A 20-minute shortcut: Nate’s summary
Then you have Nate B. Jones’ video, which compresses the whole discussion into a quick, energetic 20-minute explainer. Keeping the metaphor going, It’s the place in the pool where you can reach the bottom on your tip toes. He pulls out the essential points:
- The “AI bubble” narrative doesn’t match what leading researchers are seeing.
- The scaling laws that got us here are still working.
- Slowdown isn’t the pattern, acceleration is.
It’s still a bit technical, but reachable, and really nails the key takeaways. But this could be still a bit of a struggle for those completely new to tech or AI. Not everyone knows what scaling laws are. I mean why would you?
A five-minute explanation using AI itself
To show what’s possible when you use AI as a learning tool, I fed the 60+ minute podcast into NotebookLM and turned it into a five-minute explainer video.
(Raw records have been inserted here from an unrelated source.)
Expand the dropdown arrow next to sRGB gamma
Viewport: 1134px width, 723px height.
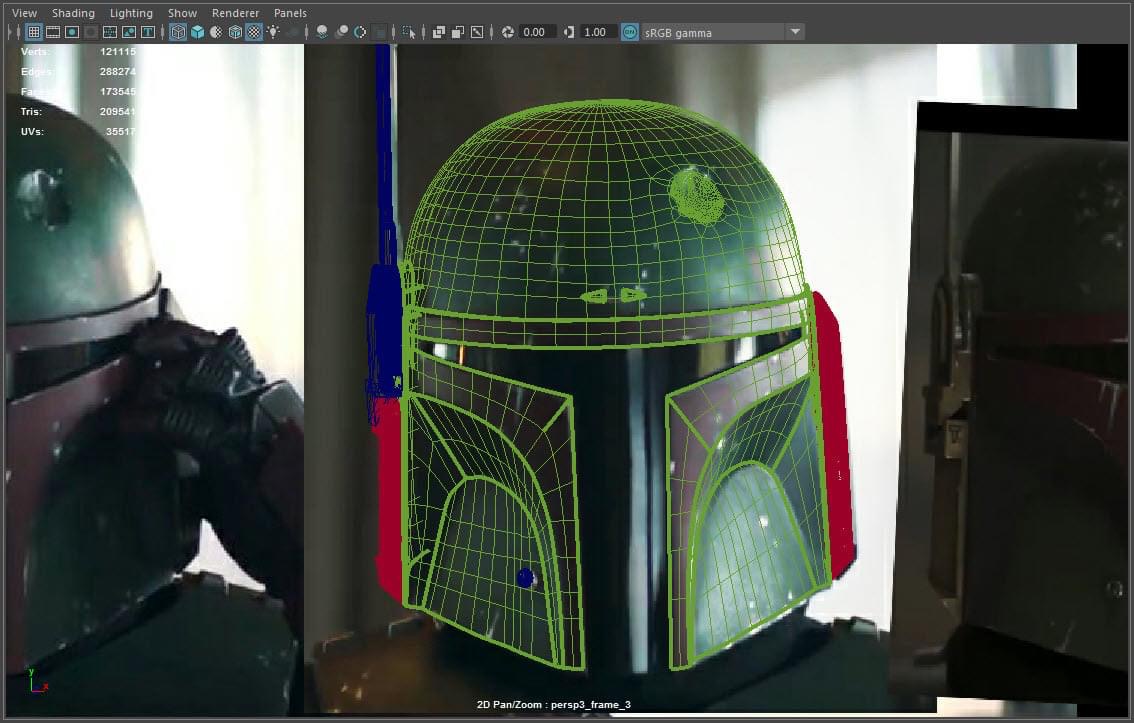pos(795,32)
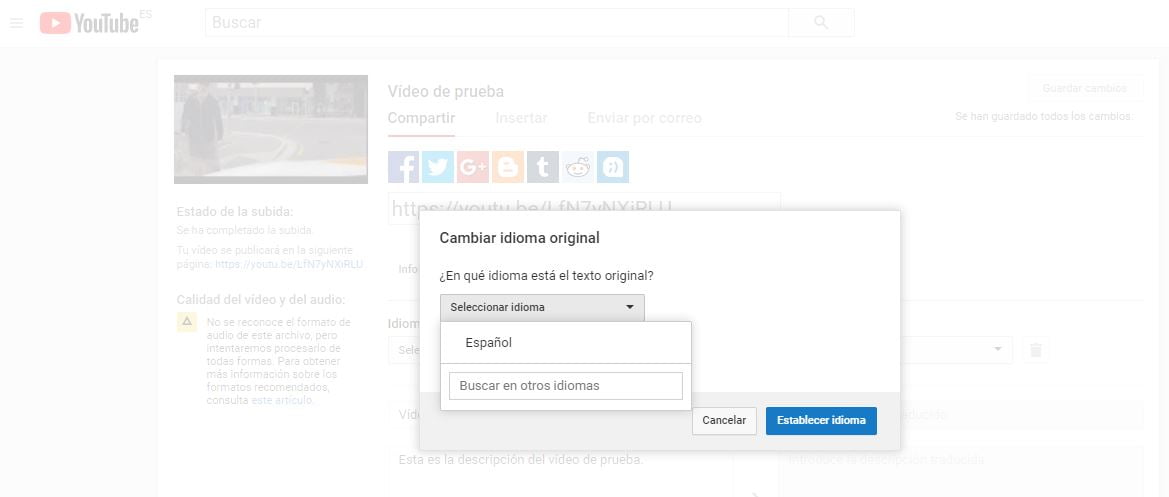Click the video preview thumbnail

[x=270, y=129]
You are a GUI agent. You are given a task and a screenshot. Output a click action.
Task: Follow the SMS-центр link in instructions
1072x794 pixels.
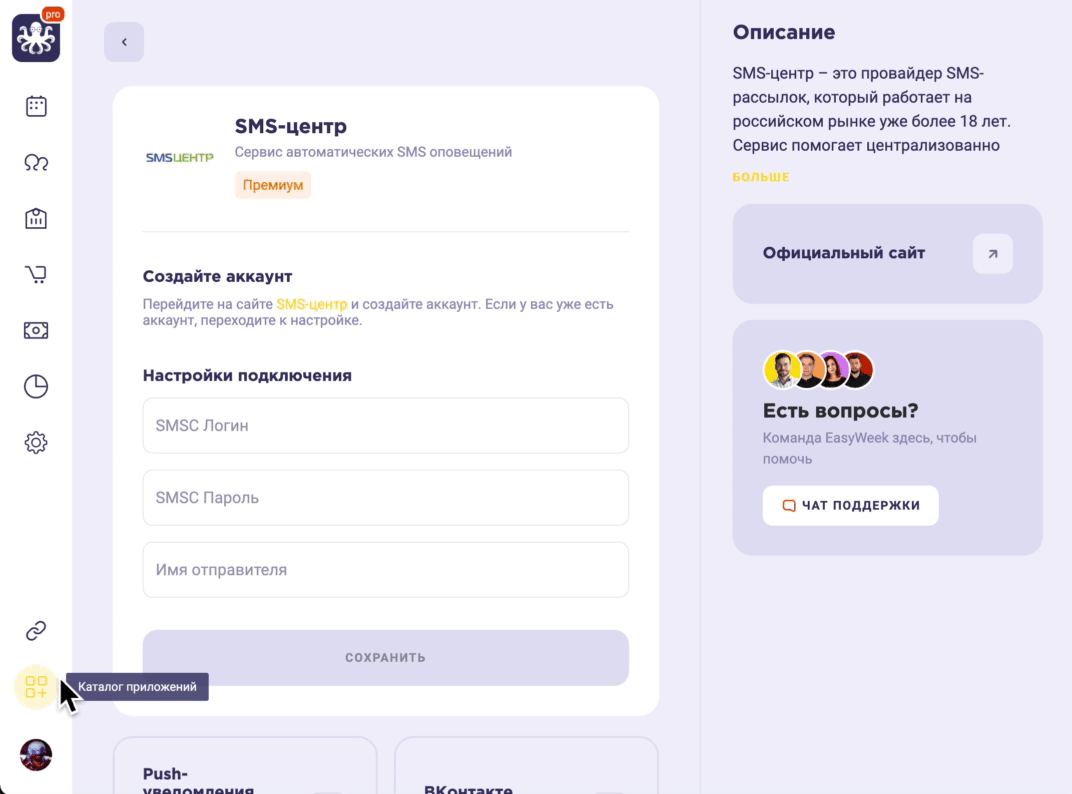312,304
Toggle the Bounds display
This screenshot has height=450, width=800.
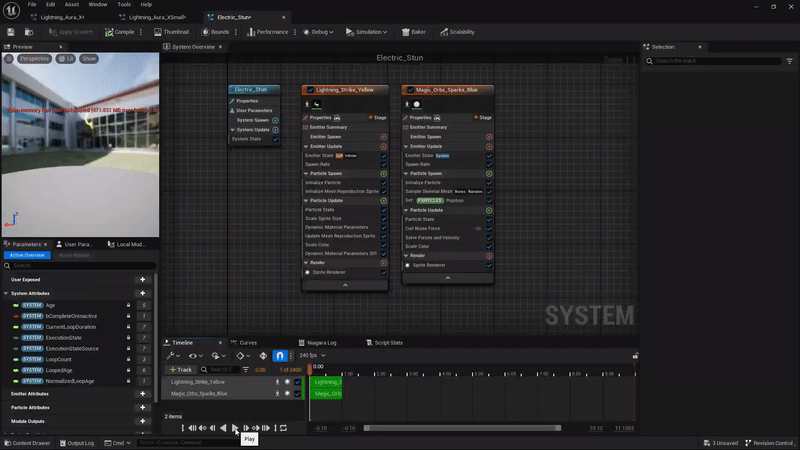pos(215,32)
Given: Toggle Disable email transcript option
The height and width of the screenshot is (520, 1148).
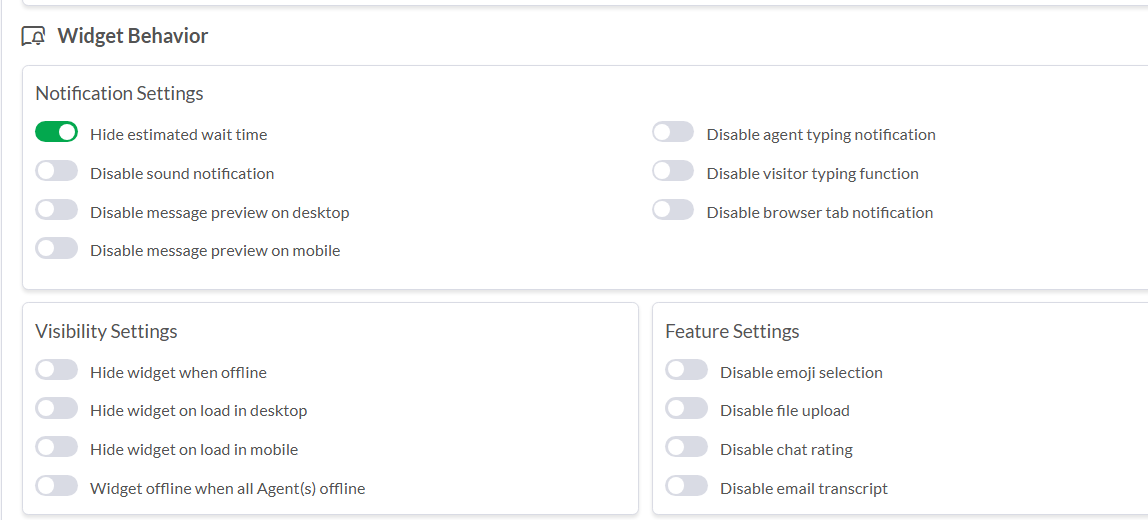Looking at the screenshot, I should 686,487.
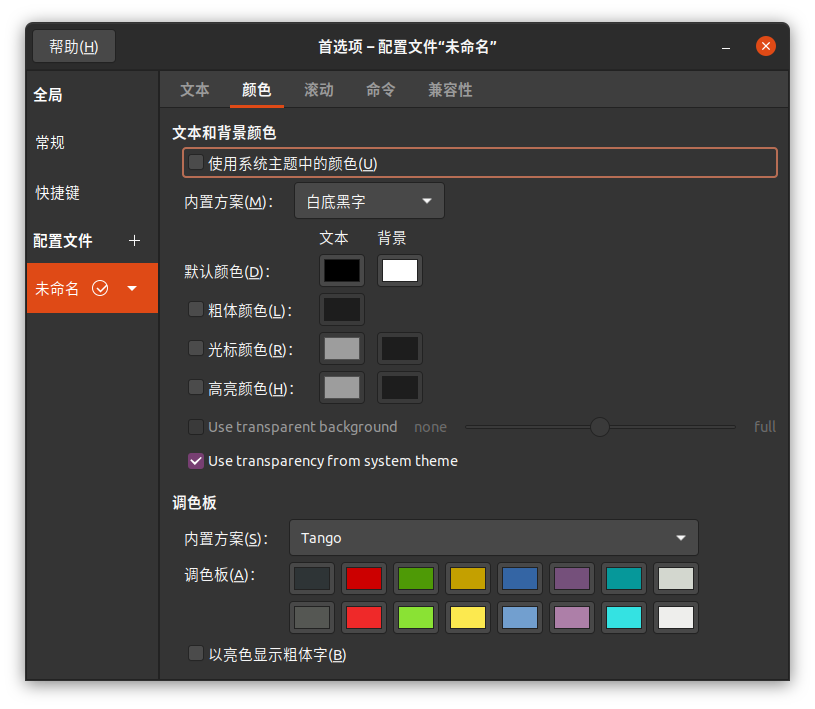Switch to the 滚动 tab
The image size is (815, 709).
coord(318,90)

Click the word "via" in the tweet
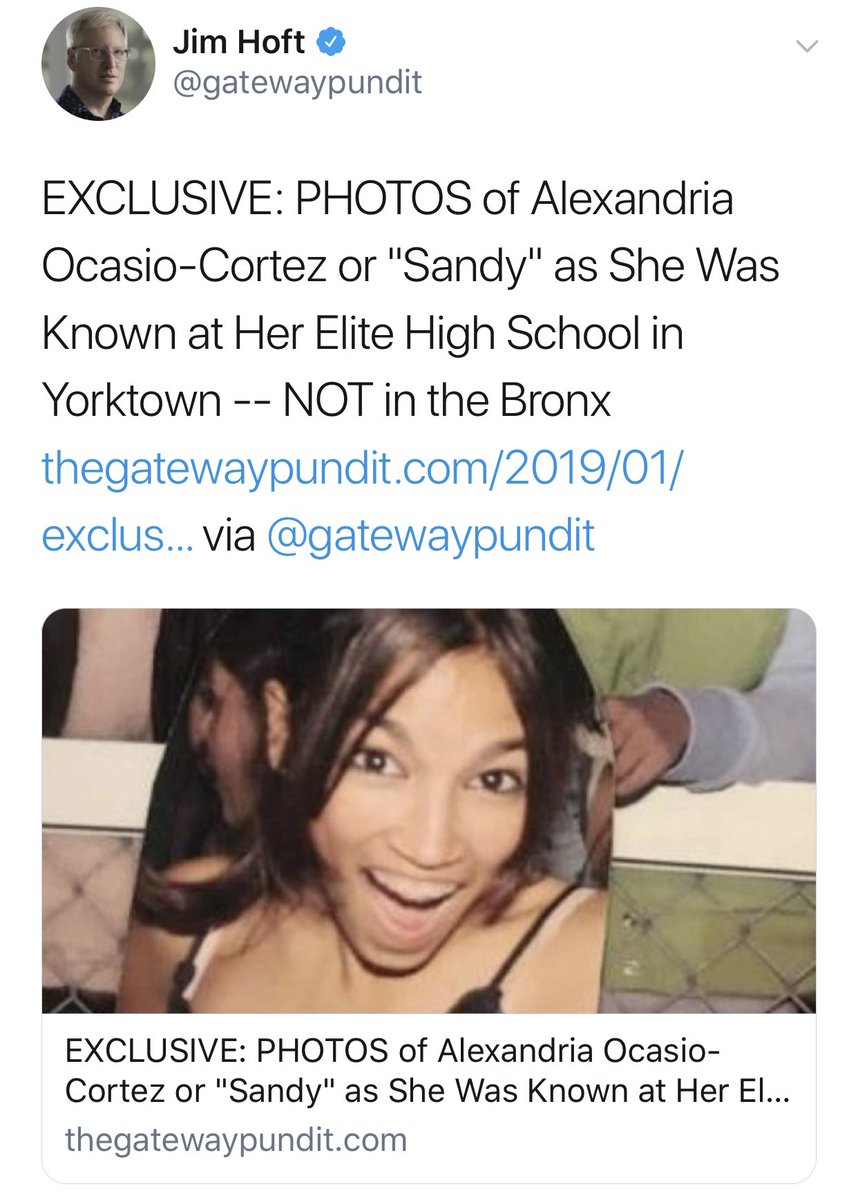[229, 537]
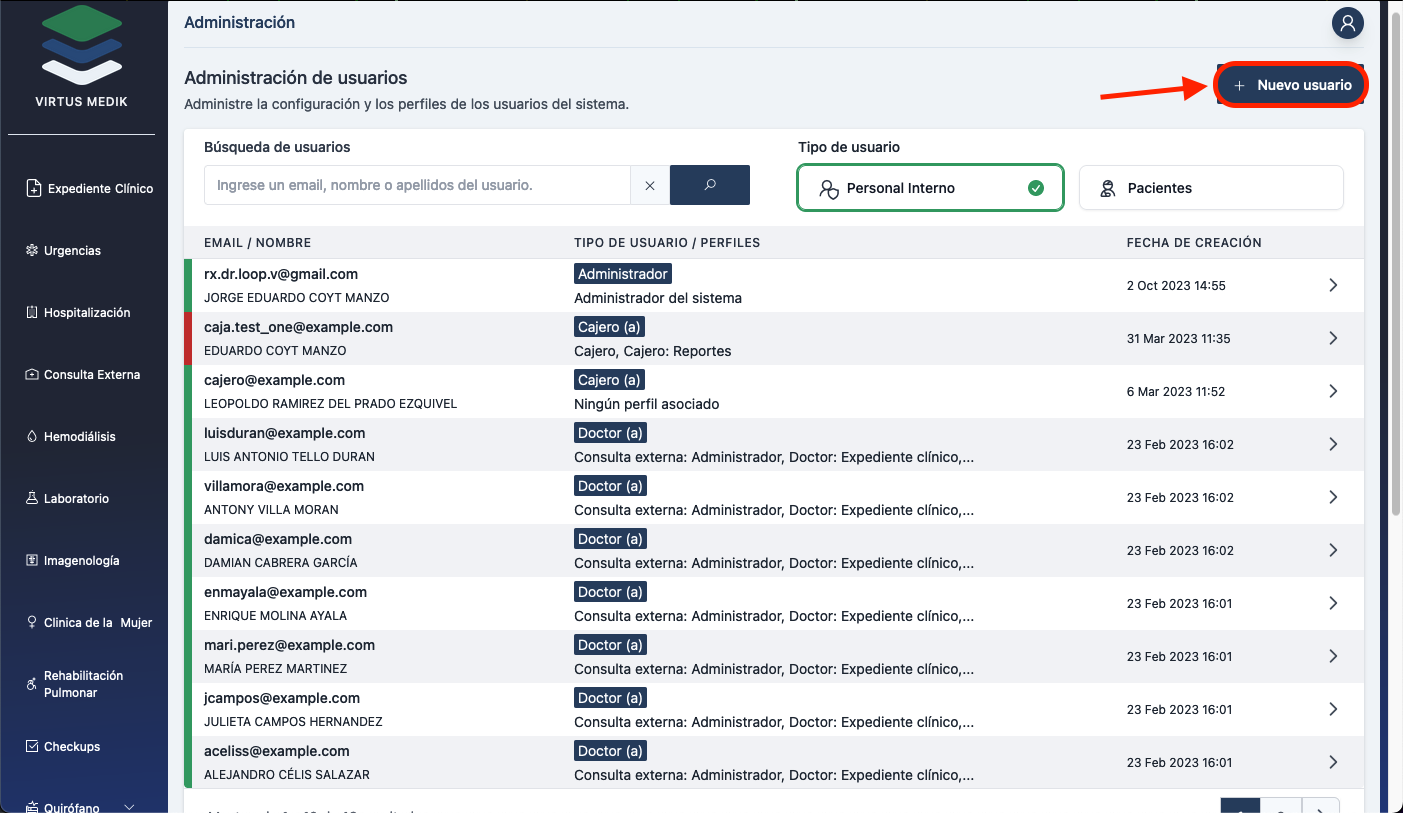Select the Pacientes user type
Viewport: 1403px width, 813px height.
(1210, 188)
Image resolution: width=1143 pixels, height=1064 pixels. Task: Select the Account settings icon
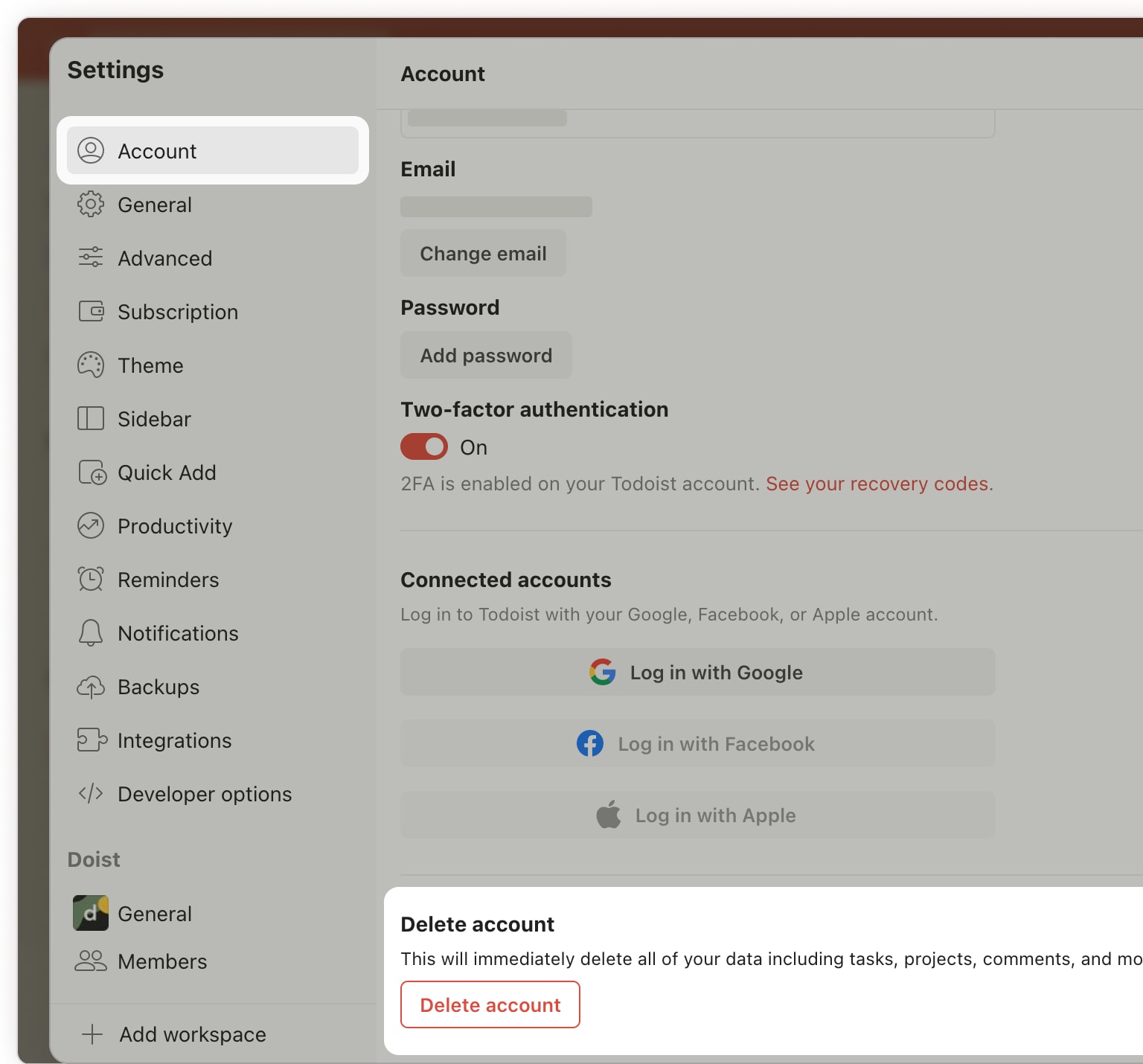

No jargon. No complicated graphs. No need for background knowledge. This is the shallow end of the pool where it’s nice and comfy, and easy to get into.
It just focuses on what the experts are saying, why the “AI bubble” narrative doesn’t hold up, and what to watch over the next few years.
And here’s the prompt I used in NotebookLM:
Using just the selected resource, summarize and explain the key points for a novice audience that knows very little about AI. A 14 year old should be able to understand the video you create. Use metaphors and analogies when appropriate and helpful.
This part is important. You don’t have to rely on second-hand takes (like mine), viral threads, or opinion pieces that flatten the whole field into vibe-based headlines. You can, all on your own, use AI to digest the raw material and get a clear, reliable explanation in whatever format you prefer, including text, audio, slides, or video.
That shift alone changes who gets to participate in these conversations. It kicks the door wide open. All you have to do is saunter through.
Why this matters now
If you assume we’re in a bubble, you make bubble-shaped decisions. This can result in delayed adoption, ignoring or waiting on skill development, putting governance on hold or continuing at a snail’s pace while waiting for the bubble to burst. Believing we are in an AI bubble suggests that we have time, that we can slow our roll because the whole thing will settle down soon. I think that’s a dangerous perspective.
If however we assume we’re in a period of rapid, exponential growth – because that’s what the data shows – then the decisions look very different.
- We prioritize learning.
- We adapt early.
- We plan for impact across every role, sector, and skill level.
- We build guardrails now, not “once things slow down.”
These choices matter. Waiting for things to “calm down” is a risk. May be too big of a risk, depending on who, and how many, our decisions impact.
Bringing it all together
The conversation about AI doesn’t need to be mysterious or exclusive. You can start with the original complex sources, move through expert summaries, and end with customized explanations made by AI for you.
That’s the real story here. We are experiencing exponential progress in the technology and, if you choose to use the tech, exponential progress in how we can understand it.
If you want to explore this yourself, here are the pieces in order of complexity:
- Julian Schrittwieser’s original post
- The hour-long MAD Podcast interview
- Nate B. Jones’ 20-minute summary
- A five-minute NotebookLM explainer
Each step builds on the last. Each step makes the ideas more accessible.
And each step reinforces the same message. This isn’t a bubble, it’s a curve. And we are quickly approaching the part where the line starts bending real fast.
Post co-written with AI – mostly ChatGPT but parts were edited with Claude and then re-edited by me and then thrown back into ChatGPT and of course there is pinch of Gemini and NotebookLM in there… and cross posted to LinkedIn.